ST. PAUL, Minn. (AP) — After backing off a proposed gas tax increase in the face of opposition from Gov. Mark Dayton, state Senate Democrats on Wednesday proposed an alternative in the form of a new sales tax on fuel sales at the wholesale level as a way to raise money for road and bridge projects.
The revised proposal from Sen. Scott Dibble would actually cut the state’s 28.5-cents-a-gallon gas tax by 6 cents a gallon. But it would replace it with a 5.5-percent tax that oil companies would pay at the wholesale level. Dibble said that would net the state an additional $200 million a year for roads and bridges.
Dibble acknowledged that drivers might still end up feeling some of that increase at the pump, but said it’s a way to shift some of the direct burden of the increase away from consumers.
“It may or may not be passed through. That’s entirely the choice of distributors,” said Dibble, DFL-Minneapolis, chairman of the Senate Transportation Committee. “Gas prices are so volatile and so responsive to other things, so who knows?”
Dayton has said he sees a need to boost state transportation funding, but thinks there’s not enough public support to raise the gas tax. Dibble said he made the change in hopes of addressing Dayton’s concerns. He said 16 states levy some kind of wholesale fuel tax.
After he initially yanked the gas tax increase last week, Dibble said it would mean a “status quo” transportation budget without big infusions of new money to hasten construction and renovation of roads, bridges and transit projects. The new proposal, he said, is a move to go past the status quo.
“This is a comprehensive, significant advance, an investment in our economy and our transportation system that will mean jobs,” Dibble said. “We’re still not sure exactly where the governor is but we’re trying to move the legislative conversation toward him.”
Dayton’s spokeswoman said he hadn’t yet had time to examine the new proposal and would not have an immediate comment on it.
Dibble’s bill restores another provision he had initially ditched: a half-cent sales tax increase in the seven counties that make up the Twin Cities metropolitan area. Money raised from that would pay for new transit options.

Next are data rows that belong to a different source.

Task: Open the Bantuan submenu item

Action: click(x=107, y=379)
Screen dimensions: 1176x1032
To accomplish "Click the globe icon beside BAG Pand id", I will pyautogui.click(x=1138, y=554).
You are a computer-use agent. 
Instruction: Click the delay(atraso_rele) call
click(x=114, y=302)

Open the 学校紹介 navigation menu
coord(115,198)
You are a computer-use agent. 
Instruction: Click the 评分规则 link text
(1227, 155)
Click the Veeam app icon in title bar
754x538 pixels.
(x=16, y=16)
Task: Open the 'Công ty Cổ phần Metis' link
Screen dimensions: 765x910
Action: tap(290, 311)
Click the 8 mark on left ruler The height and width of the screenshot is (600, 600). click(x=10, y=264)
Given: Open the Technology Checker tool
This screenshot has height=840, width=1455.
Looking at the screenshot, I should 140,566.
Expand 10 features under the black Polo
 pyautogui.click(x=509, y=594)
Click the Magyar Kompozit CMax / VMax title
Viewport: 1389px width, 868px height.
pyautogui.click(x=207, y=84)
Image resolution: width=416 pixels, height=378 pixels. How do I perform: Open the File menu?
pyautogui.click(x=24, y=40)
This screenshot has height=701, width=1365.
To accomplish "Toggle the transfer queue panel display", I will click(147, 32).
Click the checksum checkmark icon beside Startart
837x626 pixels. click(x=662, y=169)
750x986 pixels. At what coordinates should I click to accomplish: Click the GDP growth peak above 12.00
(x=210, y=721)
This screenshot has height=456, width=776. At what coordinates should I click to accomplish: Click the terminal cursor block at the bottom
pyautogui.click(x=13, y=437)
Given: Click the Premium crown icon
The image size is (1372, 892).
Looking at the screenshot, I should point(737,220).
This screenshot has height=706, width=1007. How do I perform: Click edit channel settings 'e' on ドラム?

In the House, transportation budget chief Rep. Frank Hornstein also jettisoned the gas tax increase and the metro sales tax from his bill in response to Dayton’s opposition. Hornstein said Wednesday that the House was likely to vote on his scaled-back bill, but that Dibble’s more ambitious plans would likely be on the table in a transportation conference committee later in the session.
“There’s still a lot of room for movement in the budget for transportation,” said Hornstein, DFL-Minneapolis. Earlier Wednesday, Hornstein spoke at a Capitol rally organized by groups that want a bigger spending hike for transportation projects. He led the crowd in a chant: “If not now, when?”
Calls for transportation spending increases often defy the Capitol’s partisan divide in a way that other state spending proposals do not. Business groups have been among those arguing that transportation upgrades would be a needed boost for the state’s economy, and Wednesday’s rally featured several Republican senators standing alongside Democrats in their calls for transportation spending increases.